What this task involves: Go through the entries below and count the lines holding the word "account". Reply with only the number, please.
□ □ □ □
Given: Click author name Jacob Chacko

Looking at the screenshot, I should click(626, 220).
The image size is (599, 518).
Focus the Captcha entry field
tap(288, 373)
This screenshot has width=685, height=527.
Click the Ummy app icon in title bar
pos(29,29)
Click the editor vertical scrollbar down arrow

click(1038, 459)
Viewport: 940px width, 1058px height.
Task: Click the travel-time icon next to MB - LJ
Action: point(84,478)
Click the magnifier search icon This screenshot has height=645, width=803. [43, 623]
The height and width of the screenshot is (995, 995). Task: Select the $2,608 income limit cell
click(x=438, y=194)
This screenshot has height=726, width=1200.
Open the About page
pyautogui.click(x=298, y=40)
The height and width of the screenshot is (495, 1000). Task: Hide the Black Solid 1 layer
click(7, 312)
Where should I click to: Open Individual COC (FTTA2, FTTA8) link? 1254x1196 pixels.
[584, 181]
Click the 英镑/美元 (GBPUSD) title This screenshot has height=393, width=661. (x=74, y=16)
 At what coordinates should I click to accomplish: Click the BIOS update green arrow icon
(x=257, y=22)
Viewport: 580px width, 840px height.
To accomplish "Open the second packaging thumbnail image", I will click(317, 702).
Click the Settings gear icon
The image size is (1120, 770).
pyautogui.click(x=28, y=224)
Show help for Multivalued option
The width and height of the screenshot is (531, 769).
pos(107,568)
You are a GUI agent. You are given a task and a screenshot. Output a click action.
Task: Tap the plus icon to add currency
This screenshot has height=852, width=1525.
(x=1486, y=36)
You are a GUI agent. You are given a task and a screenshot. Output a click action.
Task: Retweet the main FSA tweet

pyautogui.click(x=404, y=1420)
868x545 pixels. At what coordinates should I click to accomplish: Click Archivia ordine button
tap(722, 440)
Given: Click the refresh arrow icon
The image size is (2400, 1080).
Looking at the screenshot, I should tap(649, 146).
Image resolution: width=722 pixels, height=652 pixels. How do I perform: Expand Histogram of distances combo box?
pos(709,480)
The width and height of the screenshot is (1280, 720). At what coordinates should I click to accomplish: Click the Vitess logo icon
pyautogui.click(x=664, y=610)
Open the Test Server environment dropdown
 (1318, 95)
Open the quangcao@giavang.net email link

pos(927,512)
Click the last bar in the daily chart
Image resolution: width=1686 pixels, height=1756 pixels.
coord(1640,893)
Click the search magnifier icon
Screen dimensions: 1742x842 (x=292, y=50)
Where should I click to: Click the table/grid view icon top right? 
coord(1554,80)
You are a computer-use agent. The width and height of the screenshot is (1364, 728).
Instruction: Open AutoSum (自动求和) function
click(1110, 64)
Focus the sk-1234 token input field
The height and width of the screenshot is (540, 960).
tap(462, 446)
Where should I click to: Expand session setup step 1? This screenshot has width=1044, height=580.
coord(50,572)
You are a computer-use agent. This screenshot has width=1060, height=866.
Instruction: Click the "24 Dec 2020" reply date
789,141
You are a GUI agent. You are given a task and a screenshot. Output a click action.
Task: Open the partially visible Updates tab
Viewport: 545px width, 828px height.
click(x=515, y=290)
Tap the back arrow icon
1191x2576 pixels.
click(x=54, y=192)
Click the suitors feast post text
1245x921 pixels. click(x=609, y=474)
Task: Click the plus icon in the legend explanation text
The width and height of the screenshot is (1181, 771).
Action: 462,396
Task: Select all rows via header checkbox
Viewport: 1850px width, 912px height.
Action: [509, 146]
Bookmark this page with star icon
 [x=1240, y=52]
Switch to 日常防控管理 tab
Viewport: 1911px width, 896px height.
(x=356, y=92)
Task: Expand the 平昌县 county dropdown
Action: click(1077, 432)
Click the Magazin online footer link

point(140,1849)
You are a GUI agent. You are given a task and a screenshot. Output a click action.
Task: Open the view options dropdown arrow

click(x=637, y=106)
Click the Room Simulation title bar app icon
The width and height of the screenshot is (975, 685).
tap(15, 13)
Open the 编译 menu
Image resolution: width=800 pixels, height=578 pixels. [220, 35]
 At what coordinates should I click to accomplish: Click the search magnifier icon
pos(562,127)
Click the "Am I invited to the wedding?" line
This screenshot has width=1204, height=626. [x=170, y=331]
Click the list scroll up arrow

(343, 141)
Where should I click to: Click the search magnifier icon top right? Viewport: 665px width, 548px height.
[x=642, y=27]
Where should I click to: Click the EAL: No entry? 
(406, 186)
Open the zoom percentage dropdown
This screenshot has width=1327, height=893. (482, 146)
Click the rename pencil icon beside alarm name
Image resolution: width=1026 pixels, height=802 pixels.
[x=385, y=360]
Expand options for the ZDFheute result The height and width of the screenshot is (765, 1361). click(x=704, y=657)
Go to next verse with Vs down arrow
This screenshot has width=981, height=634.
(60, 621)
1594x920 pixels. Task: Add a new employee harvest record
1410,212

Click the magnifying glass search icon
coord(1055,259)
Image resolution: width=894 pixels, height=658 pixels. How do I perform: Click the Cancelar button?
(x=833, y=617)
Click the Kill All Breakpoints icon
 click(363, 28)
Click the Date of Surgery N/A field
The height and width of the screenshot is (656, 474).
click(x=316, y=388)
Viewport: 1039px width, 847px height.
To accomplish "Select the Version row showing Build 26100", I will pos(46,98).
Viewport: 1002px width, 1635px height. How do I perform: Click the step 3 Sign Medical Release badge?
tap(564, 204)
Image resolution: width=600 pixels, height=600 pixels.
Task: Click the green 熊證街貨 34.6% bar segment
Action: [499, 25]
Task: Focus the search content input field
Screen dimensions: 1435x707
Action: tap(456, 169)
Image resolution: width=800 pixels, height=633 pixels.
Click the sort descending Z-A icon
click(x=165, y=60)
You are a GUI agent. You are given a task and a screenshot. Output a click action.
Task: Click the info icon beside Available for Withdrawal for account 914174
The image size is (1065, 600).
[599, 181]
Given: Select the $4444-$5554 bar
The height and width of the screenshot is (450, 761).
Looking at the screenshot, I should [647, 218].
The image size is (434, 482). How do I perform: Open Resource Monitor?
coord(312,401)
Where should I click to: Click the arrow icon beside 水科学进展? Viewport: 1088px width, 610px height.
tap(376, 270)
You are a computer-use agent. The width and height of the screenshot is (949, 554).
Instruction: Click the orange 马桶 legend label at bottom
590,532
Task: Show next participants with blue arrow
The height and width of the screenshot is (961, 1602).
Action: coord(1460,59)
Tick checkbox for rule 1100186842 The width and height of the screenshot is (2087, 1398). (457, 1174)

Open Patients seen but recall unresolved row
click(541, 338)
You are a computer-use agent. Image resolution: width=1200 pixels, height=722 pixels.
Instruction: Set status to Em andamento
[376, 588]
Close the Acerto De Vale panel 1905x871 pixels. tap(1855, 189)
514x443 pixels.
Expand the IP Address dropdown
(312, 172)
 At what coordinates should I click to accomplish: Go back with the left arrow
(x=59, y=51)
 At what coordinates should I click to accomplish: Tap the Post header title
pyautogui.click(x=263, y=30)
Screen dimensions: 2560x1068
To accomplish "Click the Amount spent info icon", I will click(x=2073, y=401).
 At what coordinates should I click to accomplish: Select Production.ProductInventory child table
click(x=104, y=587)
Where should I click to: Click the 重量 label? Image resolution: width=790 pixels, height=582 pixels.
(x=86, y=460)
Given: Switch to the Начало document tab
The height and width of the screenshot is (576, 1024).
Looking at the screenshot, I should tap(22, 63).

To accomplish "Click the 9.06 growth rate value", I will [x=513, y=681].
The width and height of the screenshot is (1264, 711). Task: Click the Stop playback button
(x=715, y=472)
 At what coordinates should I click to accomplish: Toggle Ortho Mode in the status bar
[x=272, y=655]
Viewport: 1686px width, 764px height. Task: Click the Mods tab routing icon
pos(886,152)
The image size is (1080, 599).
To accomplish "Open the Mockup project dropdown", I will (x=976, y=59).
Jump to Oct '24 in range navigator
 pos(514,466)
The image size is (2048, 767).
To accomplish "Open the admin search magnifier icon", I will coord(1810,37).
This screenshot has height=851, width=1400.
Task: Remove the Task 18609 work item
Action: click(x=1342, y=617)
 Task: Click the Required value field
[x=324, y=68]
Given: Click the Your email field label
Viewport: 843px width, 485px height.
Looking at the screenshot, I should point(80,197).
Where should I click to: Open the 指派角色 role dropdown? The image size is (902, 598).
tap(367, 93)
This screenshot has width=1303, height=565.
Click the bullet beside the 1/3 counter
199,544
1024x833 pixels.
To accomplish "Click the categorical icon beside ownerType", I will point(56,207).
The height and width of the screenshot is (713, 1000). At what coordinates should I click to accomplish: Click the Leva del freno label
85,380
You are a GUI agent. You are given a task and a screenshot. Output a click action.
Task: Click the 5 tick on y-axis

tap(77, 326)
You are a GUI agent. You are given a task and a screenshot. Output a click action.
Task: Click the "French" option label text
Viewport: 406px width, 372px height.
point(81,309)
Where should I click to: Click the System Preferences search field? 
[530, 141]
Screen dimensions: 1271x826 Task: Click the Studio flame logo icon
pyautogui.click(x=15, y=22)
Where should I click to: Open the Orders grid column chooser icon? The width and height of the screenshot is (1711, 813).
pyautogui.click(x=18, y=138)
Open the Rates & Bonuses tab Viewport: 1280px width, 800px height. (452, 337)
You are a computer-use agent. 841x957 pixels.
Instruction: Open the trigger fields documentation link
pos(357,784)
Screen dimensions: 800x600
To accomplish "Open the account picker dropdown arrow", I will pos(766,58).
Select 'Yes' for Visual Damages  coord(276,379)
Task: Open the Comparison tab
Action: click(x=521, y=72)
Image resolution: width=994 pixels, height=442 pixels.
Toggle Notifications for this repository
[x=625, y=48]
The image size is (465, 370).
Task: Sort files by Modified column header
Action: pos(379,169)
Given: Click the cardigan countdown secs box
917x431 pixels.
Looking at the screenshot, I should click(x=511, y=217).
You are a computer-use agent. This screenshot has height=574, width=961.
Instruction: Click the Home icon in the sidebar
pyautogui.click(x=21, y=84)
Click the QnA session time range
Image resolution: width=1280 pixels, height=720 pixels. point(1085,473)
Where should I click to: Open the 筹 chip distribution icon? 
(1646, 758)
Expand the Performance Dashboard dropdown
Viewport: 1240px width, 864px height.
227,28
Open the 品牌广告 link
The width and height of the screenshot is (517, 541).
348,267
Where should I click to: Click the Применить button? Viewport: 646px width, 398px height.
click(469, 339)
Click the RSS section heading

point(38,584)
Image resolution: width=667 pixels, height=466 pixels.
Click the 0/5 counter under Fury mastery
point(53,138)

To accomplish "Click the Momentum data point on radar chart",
□ □ □ □
Result: 2